4. Be Supportive – As a parent, it’s very easy to overreact, especially if you believe your child may be putting themselves at risk. However, you need to remember that this doesn’t always foster a trusting relationship, which is essential to maintain honest, open conversation.

SIGNS OF ONLINE GROOMING

Sometimes children can be extremely secretive and successfully hide things from you, therefore, it’s useful to be aware of some of the common signs of online grooming:

1. Emotional Changes – Children can often appear to be emotionally affected by grooming, as feelings of fear and anxiety are a common symptom.

2. Unusual Activity – Has your child’s routine suddenly changed? Could they be secretly meeting someone they met online?

3. Secretive Behavior – Isolating themselves from friends and family and becoming more secretive are also common signs.

4. Increased Online Activity – Are they suddenly spending much more time online? Why? Don’t be afraid to ask and monitor them more carefully.

 

CYBERBULLYING

This is simply defined as bullying but by utilizing electronic devices. It is often associated with bullying in real life, such as at school or college, which then extends onto social media and apps.

Some people believe this is much worse than previous forms of bullying, since children, who often have portable devices such as smartphones have little rest bite from perpetrators and creates additional stress for the victim.

This ever-looming threat from bullies can also reduce the likelihood of them seeking help from parents and caregivers. It is also associated with an putting victims at increased risk of mental health issues including depression. [Garett 2016].

FORMS OF CYCBERBULLYING

Unlike traditional playground bullying, cyberbullying isn’t always so obvious, so it’s helpful to be aware of the different forms:

Hateful Messages

This is probably the most obvious sign of bullying and can occur via public comments, private messaging on social media and emails to personal email addresses

Public Humiliation

Perpetrators may share embarrassing media in the form of screen grabs, photos, videos, and audio. This can lead to substantial panic, anxiety, and depression

Troll Accounts

Trolling is when somebody sends deliberately aggressive and offensive messages, often in a public domain such as a forum, group or as a status

WHAT CAN YOU DO ABOUT ONLINE BULLYING?

There are many effective ways to deal with cyberbullying, here are some of the best steps to take:

  1. Offer Support- The best place to start is to discuss the situation together as a family, offer your support and reassure your child that you are going to find a solution.
  2. Put a Stop to It – Often cyberbullies are so effective as they have constant contact with your child through electronic means. Therefore, put a stop to it as soon as possible by blocking the perpetrator on all platforms they have been active.
  3. Increase Privacy – Many bullies will attempt to add and often make new accounts or get their friends to join in. In these circumstances change the privacy settings on websites to ensure only friends and close family members can see your account.
  4. Collect Evidence – Take screenshots of the messages, comments and other media they share and save any email addresses or aliases they use. This information can be used as evidence if you decide to report it to the authorities.
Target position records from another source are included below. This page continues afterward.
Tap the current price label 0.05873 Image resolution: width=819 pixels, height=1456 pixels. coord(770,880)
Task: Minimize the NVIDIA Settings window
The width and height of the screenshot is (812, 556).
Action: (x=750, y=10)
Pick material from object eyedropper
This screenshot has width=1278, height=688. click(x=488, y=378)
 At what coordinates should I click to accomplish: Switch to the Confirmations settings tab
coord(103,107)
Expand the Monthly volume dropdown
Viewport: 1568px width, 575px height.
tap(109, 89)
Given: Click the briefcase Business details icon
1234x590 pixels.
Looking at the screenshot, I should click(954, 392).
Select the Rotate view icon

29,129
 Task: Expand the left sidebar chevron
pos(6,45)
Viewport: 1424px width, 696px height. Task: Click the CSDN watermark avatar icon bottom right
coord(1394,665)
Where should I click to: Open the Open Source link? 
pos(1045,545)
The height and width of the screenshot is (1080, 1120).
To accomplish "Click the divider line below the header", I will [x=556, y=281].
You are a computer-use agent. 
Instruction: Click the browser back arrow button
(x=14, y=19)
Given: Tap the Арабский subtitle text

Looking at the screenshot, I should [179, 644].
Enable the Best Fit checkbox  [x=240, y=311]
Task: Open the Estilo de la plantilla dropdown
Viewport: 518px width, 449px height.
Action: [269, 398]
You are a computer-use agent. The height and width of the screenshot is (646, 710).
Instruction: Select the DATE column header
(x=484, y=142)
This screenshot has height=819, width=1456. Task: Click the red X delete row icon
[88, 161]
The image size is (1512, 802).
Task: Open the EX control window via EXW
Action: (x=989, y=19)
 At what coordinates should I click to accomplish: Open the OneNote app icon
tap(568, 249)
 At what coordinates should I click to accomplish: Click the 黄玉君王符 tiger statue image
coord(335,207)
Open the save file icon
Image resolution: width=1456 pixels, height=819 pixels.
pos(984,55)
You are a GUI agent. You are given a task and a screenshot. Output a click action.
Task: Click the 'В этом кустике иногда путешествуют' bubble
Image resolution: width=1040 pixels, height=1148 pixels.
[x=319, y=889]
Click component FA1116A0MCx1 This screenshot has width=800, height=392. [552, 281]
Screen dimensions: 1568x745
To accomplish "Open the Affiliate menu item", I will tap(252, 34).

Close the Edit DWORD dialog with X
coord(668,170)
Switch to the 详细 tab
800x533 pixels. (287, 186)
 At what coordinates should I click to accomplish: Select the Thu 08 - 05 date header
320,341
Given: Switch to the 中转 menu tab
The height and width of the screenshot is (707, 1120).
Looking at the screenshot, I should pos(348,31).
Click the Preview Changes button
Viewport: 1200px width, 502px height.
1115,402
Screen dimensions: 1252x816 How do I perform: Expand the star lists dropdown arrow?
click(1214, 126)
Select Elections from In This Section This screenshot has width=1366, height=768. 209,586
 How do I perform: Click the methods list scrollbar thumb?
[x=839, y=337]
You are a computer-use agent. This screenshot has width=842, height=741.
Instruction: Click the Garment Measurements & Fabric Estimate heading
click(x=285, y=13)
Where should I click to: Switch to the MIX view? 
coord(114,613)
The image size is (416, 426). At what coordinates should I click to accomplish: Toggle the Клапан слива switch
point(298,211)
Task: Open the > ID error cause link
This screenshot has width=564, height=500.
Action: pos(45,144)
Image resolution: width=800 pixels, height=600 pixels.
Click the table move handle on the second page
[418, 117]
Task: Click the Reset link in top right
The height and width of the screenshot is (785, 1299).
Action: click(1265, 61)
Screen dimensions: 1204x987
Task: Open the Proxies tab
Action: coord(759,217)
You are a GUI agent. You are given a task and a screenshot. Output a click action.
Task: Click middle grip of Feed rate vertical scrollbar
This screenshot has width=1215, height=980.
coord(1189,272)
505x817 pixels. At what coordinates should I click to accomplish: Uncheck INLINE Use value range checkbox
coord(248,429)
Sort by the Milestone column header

SPENDING MONEY & ONLINE SCAMS

Goods and services are traded online via e-commerce stores, blogs, apps and other vendors. If you use a shared computer with your child or if they have easy access to your payment details, then this may put your finances at risk.

Online scams are also increasing year on year with phishing scams being particularly common. This is the process in which a fraudster attempts to trick a person into releasing personal details, bank details and other sensitive information that may put you at risk of fraud.

COMMON WAYS KIDS SPEND & FALL VICTIM TO SCAMS ONLINE

Typically received via email, these are scams made with the intention of collecting personal information that can be used fraudulently or to gain access to bank or other online accounts. Hallmarks of these scams include poor grammar and English, suspicious looking email addresses and requests.

Kids can often get tempted to purchase things when using apps, the worst part is that these can often be done via the click of a button, especially if payment details are already set-up and saved.

Advertisements for products are everywhere online, so it’s not surprising that kids can become tempted to make purchases they shouldn’t be. Online retailers, blogs, and other websites all offer products and services, so kids have lots of opportunities to make transactions easily.

HOW TO PREVENT SCAMS & SPENDING

Teach your child the importance of carrying out their own due-diligence when they receive emails or other messages from suspicious email addresses or other individuals. Explain that there are a lot of scammers out there who can be quite convincing and that if they are ever unsure about any emails they receive to consult you.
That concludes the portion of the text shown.